Yup, I do it all the time when making chocolate.

The previous poster's comments that using cocoa butter results in insipid colors is correct. Unless you want a translucent effect, which sometimes I do.

I use Pastry Ideale white cocoa butter (I buy at Albert Uster) and add chocolate coloring (purchased at Kerekes in Brooklyn). I've used both oil and powder colors successfully, but it does seem like a need a lot more powder color to get a deep color so I use a lot more. I'm sure there are other outlets for both of these products, but that is just where I happen to buy them due to convenience. I live near Albert Uster, and my significant other lives in Queens, so I have easy access to both retailers.

I typically melt the white cocoa butter in warm water. You don't need to melt the whole bottle if you are not adding color to the entire bottle.

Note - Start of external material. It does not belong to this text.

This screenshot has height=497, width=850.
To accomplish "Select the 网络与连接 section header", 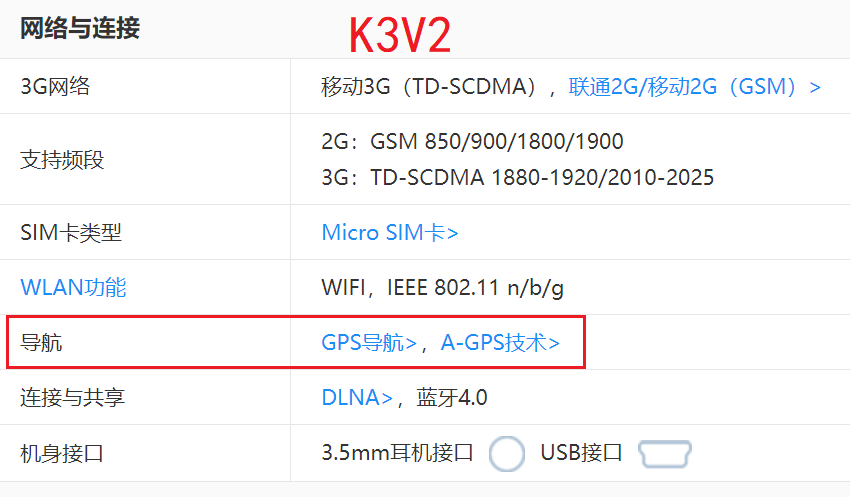I will (x=80, y=28).
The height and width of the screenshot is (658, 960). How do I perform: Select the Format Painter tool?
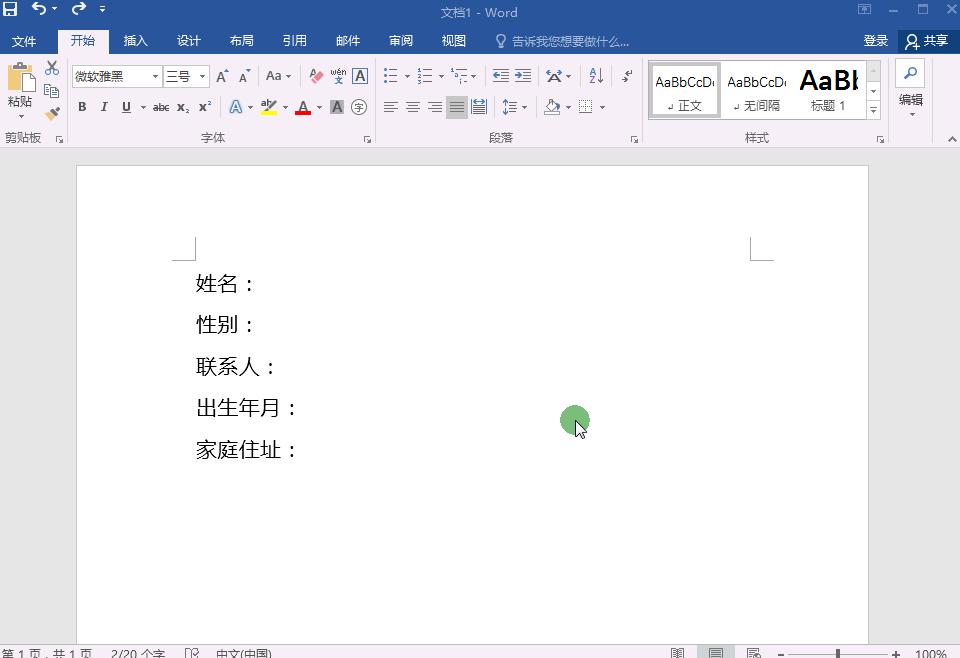click(x=52, y=113)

I pour what I need into a shot glass or a small spice mis en place bowl. Something always microwavable, so I can heat it up if it starts to solidify. I usually mix a very small amount at a time, adding a few drops of chocolate color and using a toothpick to mix until I reach the density of color that I want.

When I am finished, I let it harden and I can store the hardened colored cocoa butter in plastic, and can heat up again when I need it.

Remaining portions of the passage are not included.